Top of Document text

The release profile of retinol from (PEG-block-PLA)-based nanocarriers has not yet been reported in the literature, certainly because of retinol instability. However, (PEG–block–PLA)-based nanocarriers have been described for the protection and release of all-trans retinoic acid (atRA, log P ~ 5) [48,49]. The atRA cumulative release depends on hydrophobic and hydrophilic chain lengths. In Tiwari et al.’s study, atRA-loaded (PEG–block–PLA)-based nanocarriers produced by the nanoprecipitation method reached a size close to 150 nm. The atRA cumulative release reached ~7.5% after 24 h [49]. In fact, the strategy described in this paper could be applied to retinoids in general to achieve an accelerated release. Even if those studies are not directly comparable, the GSH-enhanced release of hydrophobic content is consistent with the supposed mechanism of the NC degradation via disulfide bonds cleavage [57,58]. The more plausible explanation according to the literature is that the PEG hydrophilic chains are then detached from the hydrophobic PLA core causing the destabilization of the NCs leading to the higher release of the contents [6]. This destabilization is even more efficient if the structure of the nanocarriers includes residual PEG chains in the core of the NCs. TEM images of R-NCs degraded after GSH treatment are shown as supplementary information (Figure S2 in Supplementary Materials) and are consistent with this hypothesis. Those results show that a ratio 1:2 between (PEG–block–PLA) and PLA permits to prepare stimuli-responsive nanosystems.

3.4. In Vitro Cytotoxicity Studies of Retinol-Loaded Nanocarriers

Cytotoxicity of (PEG–block–PLA)-blend-(PLA) nanocarriers towards skin cells is a key index for their topical use. The results on cell viability of human keratinocytes (HaCaT cells) exposed to increasing concentrations of blank and R-NCs (see Figure 10).

According to the literature, blank and retinol-loaded nanocarriers suspensions can be considered non-toxic to human keratinocytes up to a corresponding retinol concentration of 1.64 × 10⁻³ mg/mL (viability > 70%) [59]. At higher retinol concentrations (1.64 × 10⁻² mg/mL), human keratinocyte viability decreased to 83% for blank nanocarriers and 63% for retinol-loaded nanocarriers. It is not surprising because retinol is often described as toxic depending on the concentration, generating skin irritation [31].

To conclude, retinol-loaded (PEG–block–PLA)-blend-(PLA) nanocarriers show a satisfactory biocompatibility for their skin application. Nonetheless, the toxicity can be increased by the encapsulation of active molecules with intrinsic toxicities.

4. Conclusions

Thanks to the simplified synthesis described in this study, it was possible to prepare a redox-responsive blend of PEG–block–PLA and PLA with a 1:2 ratio. Smart nanocarriers were formulated by the nanoprecipitation method. Retinol, a hydrophobic and unstable anti-ageing agent, was used as a model active molecule. The strategy to deliberately choose short-length polymers to encapsulate retinol permitted the reaching of high loading and rapid release in a reducing medium in vitro. Nevertheless, the co-encapsulation of stabilizers could increase the chemical stability of the system. Blank NCs showed a good biocompatibility with respect to human keratinocytes, but (PEG–block–PLA)-blend-(PLA) NCs can become toxic as function of the concentration of encapsulated molecule, depending on the toxicity of the molecule itself. These nanocarriers could be used to deliver other retinoids for treatment of skin diseases like acne, photoageing, psoriasis vulgaris, melisma or skin cancers [60,61]. In a more general manner, such redox-responsive nanocarriers could have a high interest for biologically controlled delivery of hydrophobic active molecules in dermatological or cosmetic applications. This study shows that it is not necessary to work in drastic anhydrous conditions and to purify the redox-responsive polymer to obtain a triggered release of disulfide-linked (PEG–block–PLA)-blend-(PLA)-based nanocarriers. This simplified copolymer synthesis coupled to nanoprecipitation offers perspective to the industrialization of stimuli-responsive nanosystems.

Bottom of Document text

# [Task statement]
Name every skin disease the excerpt on retinol-loaded nanocarriers lists as a possible treatment target for other retinoids. This task can be completed without the data.

Top of Given information

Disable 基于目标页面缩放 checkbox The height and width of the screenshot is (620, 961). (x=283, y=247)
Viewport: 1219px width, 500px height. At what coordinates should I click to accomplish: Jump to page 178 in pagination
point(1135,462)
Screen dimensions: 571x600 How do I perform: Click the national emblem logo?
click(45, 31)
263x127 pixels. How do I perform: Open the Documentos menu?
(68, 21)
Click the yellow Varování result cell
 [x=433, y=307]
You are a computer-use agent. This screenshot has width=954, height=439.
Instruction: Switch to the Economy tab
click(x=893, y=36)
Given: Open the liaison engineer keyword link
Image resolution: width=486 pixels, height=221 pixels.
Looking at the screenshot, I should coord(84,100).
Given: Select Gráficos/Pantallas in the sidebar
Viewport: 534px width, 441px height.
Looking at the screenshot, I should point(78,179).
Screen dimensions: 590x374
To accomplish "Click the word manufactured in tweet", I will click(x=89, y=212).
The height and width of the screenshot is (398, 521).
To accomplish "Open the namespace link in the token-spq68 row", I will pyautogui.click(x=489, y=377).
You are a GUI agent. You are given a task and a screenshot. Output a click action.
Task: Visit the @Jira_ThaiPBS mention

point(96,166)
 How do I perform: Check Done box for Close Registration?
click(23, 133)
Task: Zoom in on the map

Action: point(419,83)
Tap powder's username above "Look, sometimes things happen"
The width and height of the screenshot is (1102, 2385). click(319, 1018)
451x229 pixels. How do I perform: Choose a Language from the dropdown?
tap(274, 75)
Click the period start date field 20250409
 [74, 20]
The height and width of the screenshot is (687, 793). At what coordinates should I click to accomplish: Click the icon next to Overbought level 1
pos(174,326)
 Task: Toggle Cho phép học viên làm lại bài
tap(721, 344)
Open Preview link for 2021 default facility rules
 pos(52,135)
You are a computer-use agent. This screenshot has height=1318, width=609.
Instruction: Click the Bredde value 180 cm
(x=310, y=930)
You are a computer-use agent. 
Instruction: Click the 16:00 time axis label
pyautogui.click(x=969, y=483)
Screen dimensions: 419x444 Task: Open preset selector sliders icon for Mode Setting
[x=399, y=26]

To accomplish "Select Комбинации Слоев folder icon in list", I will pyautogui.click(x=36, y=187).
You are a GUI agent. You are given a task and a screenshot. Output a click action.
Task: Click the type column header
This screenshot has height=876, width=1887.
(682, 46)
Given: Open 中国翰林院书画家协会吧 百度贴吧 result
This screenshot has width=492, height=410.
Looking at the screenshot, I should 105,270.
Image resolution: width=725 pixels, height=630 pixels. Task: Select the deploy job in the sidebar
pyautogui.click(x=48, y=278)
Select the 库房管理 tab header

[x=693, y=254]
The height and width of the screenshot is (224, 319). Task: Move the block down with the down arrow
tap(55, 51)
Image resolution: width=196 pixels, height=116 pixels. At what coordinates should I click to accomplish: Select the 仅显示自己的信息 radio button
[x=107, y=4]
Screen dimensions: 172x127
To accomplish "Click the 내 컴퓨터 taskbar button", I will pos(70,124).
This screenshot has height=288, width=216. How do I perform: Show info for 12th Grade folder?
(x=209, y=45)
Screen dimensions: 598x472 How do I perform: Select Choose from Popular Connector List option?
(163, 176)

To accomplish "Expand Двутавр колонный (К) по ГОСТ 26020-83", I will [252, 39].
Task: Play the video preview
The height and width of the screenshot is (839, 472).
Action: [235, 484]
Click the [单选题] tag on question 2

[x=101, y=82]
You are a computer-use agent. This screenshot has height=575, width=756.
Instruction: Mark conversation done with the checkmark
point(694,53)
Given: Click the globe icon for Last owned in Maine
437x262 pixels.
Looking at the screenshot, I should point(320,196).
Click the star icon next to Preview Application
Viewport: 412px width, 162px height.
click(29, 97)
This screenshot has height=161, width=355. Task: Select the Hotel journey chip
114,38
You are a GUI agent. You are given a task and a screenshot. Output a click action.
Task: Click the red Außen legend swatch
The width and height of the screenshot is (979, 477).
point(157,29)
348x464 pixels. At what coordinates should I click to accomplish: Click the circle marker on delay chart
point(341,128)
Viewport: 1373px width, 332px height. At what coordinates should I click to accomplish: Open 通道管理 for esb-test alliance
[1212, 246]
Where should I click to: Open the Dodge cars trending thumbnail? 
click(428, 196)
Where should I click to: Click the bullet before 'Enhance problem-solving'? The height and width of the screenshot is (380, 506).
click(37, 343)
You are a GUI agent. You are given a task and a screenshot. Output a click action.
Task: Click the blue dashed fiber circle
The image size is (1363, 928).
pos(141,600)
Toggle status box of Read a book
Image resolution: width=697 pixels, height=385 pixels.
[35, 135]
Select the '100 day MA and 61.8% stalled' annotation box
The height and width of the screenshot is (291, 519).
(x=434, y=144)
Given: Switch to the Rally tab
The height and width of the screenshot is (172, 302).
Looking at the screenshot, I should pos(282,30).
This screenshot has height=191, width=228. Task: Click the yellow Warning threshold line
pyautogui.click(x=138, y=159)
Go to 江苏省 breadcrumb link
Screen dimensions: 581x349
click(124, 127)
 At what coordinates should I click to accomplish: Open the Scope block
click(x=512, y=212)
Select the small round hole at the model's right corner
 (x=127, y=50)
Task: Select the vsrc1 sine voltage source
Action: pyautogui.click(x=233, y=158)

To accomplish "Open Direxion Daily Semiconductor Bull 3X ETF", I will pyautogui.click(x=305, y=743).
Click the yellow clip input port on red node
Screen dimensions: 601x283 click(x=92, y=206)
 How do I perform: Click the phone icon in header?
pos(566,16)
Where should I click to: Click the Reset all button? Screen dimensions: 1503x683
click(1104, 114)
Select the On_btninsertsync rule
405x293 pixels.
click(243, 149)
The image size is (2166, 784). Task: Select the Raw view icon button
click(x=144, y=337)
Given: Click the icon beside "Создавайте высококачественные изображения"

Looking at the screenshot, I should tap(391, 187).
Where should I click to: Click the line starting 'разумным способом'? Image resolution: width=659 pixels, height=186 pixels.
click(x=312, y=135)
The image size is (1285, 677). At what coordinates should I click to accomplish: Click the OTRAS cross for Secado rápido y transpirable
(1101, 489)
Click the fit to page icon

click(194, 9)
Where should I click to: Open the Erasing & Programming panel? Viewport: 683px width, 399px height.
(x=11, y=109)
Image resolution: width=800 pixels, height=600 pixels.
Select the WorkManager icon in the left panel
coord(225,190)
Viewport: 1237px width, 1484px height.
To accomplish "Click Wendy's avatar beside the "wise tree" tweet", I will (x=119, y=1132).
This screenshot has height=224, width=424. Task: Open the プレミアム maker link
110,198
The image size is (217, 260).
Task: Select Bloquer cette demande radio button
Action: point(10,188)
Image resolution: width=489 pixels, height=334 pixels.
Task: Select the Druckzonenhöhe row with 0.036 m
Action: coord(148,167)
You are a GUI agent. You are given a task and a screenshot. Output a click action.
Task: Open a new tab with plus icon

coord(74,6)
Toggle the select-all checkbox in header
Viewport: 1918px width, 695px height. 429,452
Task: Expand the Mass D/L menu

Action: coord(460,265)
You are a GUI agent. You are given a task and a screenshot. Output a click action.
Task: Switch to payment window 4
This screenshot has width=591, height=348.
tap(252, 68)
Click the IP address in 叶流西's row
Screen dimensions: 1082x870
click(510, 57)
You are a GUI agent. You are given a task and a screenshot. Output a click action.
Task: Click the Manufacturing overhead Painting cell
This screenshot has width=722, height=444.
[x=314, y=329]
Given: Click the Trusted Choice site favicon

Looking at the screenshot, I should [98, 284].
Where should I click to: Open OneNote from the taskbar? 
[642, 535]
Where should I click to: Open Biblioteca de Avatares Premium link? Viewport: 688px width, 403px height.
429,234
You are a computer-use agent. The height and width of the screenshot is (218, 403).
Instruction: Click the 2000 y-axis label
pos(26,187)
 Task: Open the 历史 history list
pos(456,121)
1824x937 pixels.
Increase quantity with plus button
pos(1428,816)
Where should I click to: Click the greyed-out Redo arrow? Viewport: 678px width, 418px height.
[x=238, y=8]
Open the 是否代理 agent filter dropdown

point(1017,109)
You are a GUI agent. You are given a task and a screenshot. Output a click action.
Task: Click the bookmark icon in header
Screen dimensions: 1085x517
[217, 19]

Bottom of Given information

# [Answer section]
acne, photoageing, psoriasis vulgaris, melisma, skin cancers